Explanation of the Concepts

Ohm's acoustic law states that any sound, no matter how complex, is the sum of many (a bounded infinite number of them to be precise) individual sine waves (more will be said about this in the chapter on additive synthesis). Theoretically, white noise is the sum of every possible sine wave at every possible frequency (i.e. an unbounded infinite number of them), so we could make white-noise by making lots of sine waves (covered in the next chapter) and adding them to together. Of course, we can not make an infinite number of anything, including sine waves, for which reason true white noise can not exist. We could satisfy ourselves by making lots and lots of sine waves. Making enough of them to get a good approximation, however, is impractical for most applications, but luckily for us there is an easier way.

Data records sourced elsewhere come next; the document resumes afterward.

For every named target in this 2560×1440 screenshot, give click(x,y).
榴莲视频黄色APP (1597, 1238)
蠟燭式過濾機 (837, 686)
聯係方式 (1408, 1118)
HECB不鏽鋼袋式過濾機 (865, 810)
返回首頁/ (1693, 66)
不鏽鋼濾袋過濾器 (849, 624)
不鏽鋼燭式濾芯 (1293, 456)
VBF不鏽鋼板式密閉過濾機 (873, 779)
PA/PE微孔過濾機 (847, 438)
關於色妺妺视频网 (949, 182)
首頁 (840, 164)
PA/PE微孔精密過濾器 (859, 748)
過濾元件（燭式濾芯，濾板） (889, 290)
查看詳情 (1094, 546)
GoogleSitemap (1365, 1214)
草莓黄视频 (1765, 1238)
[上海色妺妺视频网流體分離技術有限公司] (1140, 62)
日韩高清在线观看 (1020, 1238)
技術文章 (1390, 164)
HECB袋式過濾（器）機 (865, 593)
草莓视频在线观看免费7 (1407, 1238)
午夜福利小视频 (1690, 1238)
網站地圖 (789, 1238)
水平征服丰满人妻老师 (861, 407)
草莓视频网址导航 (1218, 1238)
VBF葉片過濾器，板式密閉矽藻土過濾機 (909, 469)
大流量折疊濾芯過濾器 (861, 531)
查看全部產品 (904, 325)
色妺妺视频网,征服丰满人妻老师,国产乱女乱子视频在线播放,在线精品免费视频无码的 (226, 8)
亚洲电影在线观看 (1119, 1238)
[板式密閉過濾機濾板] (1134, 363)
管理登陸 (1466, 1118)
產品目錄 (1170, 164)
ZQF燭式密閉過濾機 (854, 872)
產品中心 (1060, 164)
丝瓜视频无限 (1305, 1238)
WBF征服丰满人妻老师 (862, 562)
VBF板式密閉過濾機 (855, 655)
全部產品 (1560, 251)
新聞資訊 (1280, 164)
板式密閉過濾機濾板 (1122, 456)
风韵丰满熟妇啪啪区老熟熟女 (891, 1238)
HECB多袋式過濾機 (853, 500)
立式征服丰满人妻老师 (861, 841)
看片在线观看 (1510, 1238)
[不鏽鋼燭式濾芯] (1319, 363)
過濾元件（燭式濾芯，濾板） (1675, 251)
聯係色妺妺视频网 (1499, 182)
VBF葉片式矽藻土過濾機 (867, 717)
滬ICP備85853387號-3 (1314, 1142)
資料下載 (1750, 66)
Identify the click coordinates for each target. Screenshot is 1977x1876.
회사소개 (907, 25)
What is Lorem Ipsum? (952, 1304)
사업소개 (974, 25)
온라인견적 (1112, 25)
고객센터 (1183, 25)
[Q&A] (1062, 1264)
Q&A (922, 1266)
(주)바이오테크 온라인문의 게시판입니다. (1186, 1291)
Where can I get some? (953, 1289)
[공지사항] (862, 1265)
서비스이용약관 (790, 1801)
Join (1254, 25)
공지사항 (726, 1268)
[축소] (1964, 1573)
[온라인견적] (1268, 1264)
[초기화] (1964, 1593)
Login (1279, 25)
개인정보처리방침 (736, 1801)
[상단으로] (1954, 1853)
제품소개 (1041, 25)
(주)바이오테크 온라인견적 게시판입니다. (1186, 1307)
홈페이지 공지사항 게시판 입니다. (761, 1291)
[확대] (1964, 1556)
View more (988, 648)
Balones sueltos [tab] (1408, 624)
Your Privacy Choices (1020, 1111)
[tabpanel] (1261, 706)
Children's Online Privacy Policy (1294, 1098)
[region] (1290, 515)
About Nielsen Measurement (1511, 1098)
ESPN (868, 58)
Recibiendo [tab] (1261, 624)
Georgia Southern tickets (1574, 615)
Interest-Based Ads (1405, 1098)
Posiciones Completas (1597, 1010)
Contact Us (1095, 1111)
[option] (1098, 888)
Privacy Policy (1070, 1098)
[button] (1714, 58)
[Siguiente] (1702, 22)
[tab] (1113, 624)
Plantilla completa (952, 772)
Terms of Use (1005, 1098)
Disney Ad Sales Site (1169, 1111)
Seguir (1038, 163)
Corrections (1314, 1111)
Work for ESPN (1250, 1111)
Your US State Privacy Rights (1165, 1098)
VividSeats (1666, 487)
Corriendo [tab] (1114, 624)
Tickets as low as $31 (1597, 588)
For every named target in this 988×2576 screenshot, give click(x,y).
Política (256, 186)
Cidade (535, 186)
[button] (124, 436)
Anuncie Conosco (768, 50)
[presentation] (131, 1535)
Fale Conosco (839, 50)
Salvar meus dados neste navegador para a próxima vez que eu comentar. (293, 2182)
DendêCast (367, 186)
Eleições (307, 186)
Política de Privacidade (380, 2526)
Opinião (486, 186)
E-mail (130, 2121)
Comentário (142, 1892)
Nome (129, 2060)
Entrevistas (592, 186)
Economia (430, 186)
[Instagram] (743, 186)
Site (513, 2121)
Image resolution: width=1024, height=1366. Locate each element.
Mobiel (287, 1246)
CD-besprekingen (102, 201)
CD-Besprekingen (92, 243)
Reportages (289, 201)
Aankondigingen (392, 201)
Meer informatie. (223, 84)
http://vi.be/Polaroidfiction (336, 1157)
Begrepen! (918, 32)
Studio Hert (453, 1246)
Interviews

Noise is related to randomness, and filling an audio buffer with random samples creates noise. Here is a plot of such an audio buffer with the value of each sample (on the y axis) plotted as a function of time (on the x axis):

In places where the difference between two consecutive numbers is great the plot shows a steep slope. This creates a high-frequency component of the sound. In other places, where the difference between two consecutive numbers is slight, the plot shows a gentle slope, which corresponds to a low-frequency component. Truly random numbers will yield all possible slopes with equal probability, without being periodic, thereby creating an even frequency distribution. The following is a Fourier spectrograph of the above audio buffer. Software was used to analyze the frequency content of the buffer, and here amplitude (on the y axis) is plotted as a function of frequency (on the x axis).

This clearly shows an even distribution of frequency content over the audio spectrum.